What needs to be done -> An exact repeat is needed of the lines from the one with "Image resolution: width=917" through the last line of the data below. Please omit the pictures.

Exercise inputs ->
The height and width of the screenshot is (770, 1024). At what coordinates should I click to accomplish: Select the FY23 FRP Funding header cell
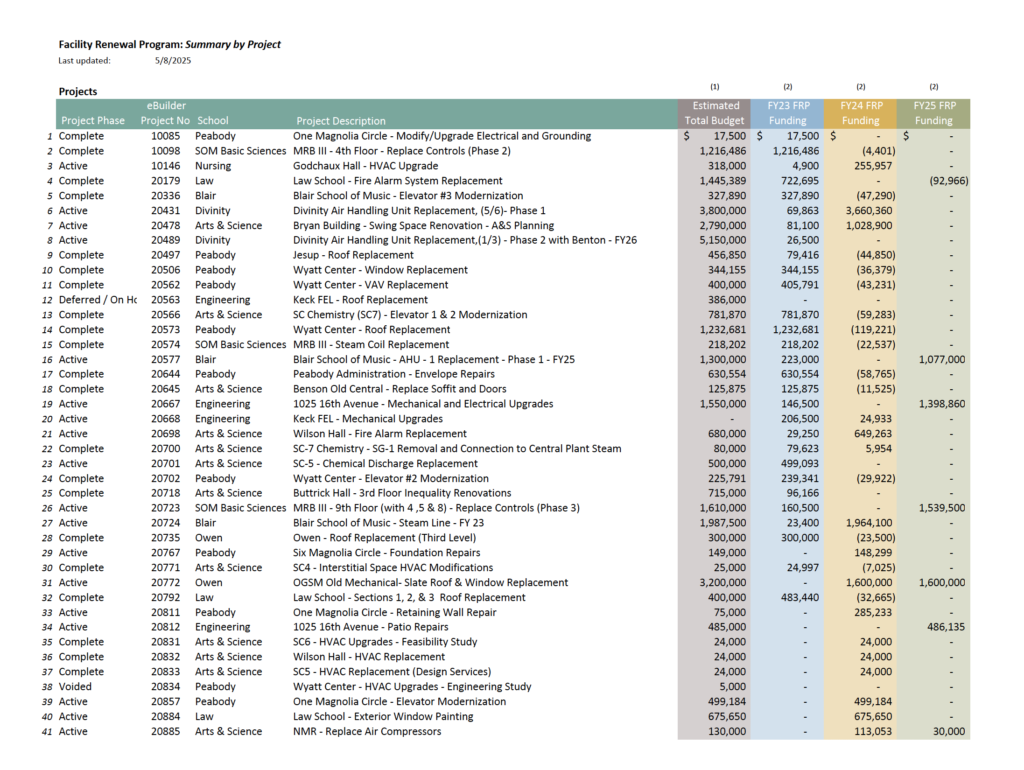pyautogui.click(x=787, y=113)
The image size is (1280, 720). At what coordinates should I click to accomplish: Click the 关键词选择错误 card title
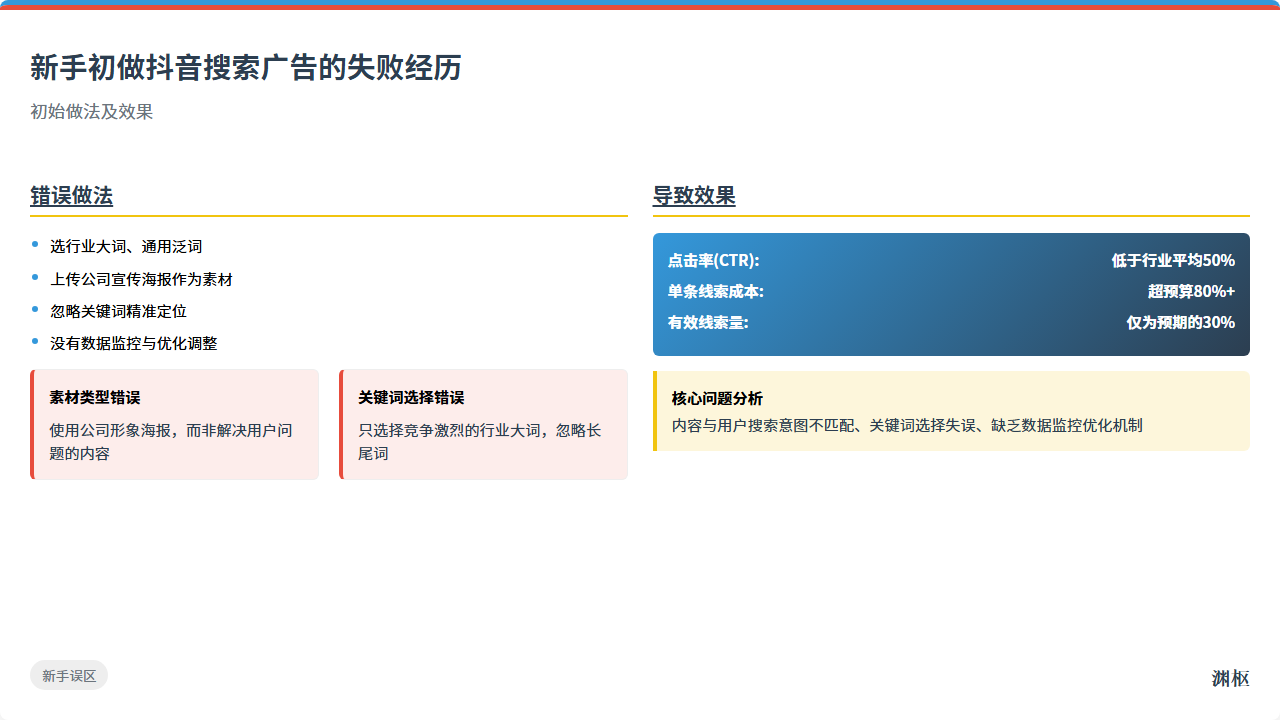point(411,397)
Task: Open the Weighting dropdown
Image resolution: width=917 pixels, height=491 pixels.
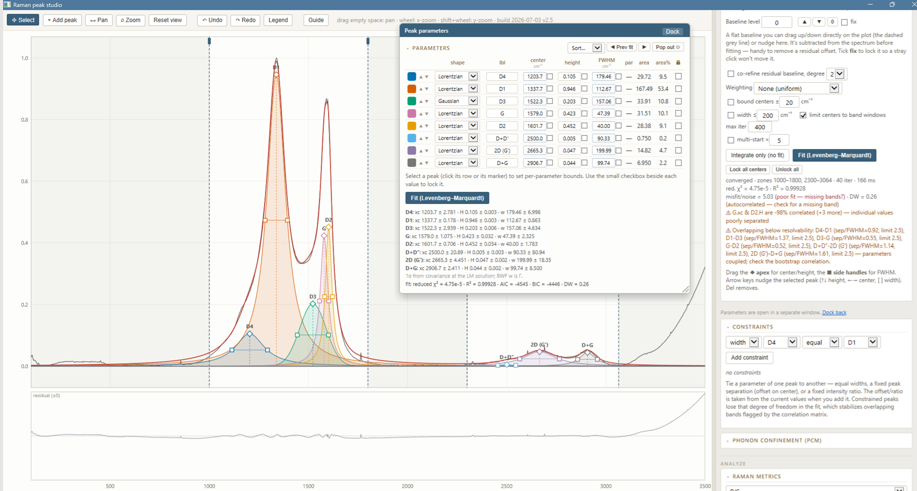Action: pyautogui.click(x=797, y=88)

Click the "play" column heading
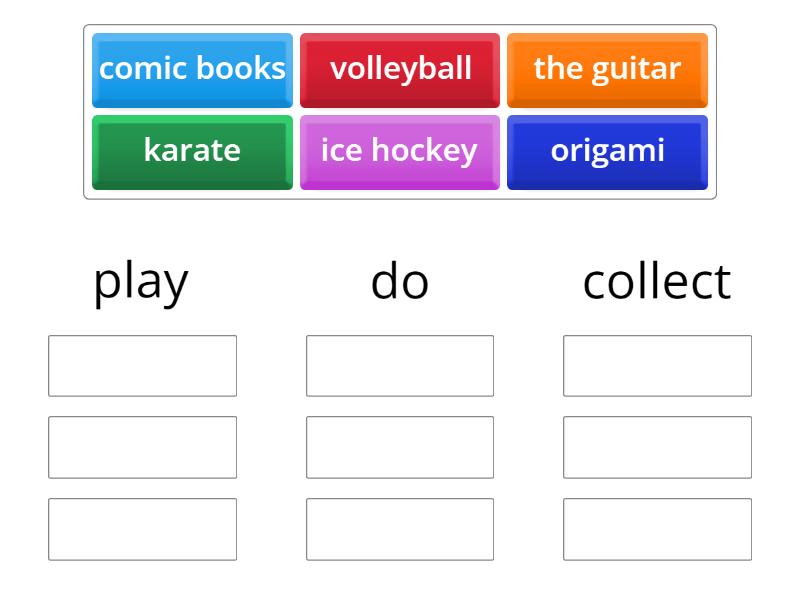140,281
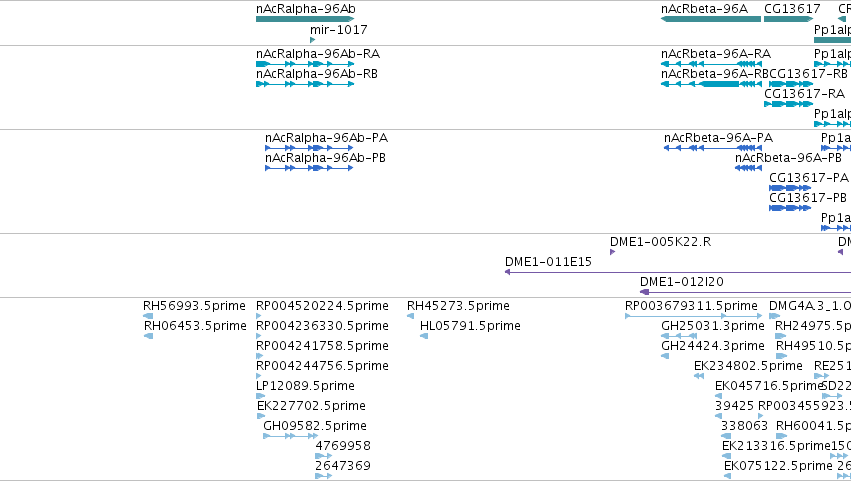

Response ->
Image resolution: width=917 pixels, height=491 pixels.
Action: pyautogui.click(x=797, y=88)

Click the "play" column heading
140,281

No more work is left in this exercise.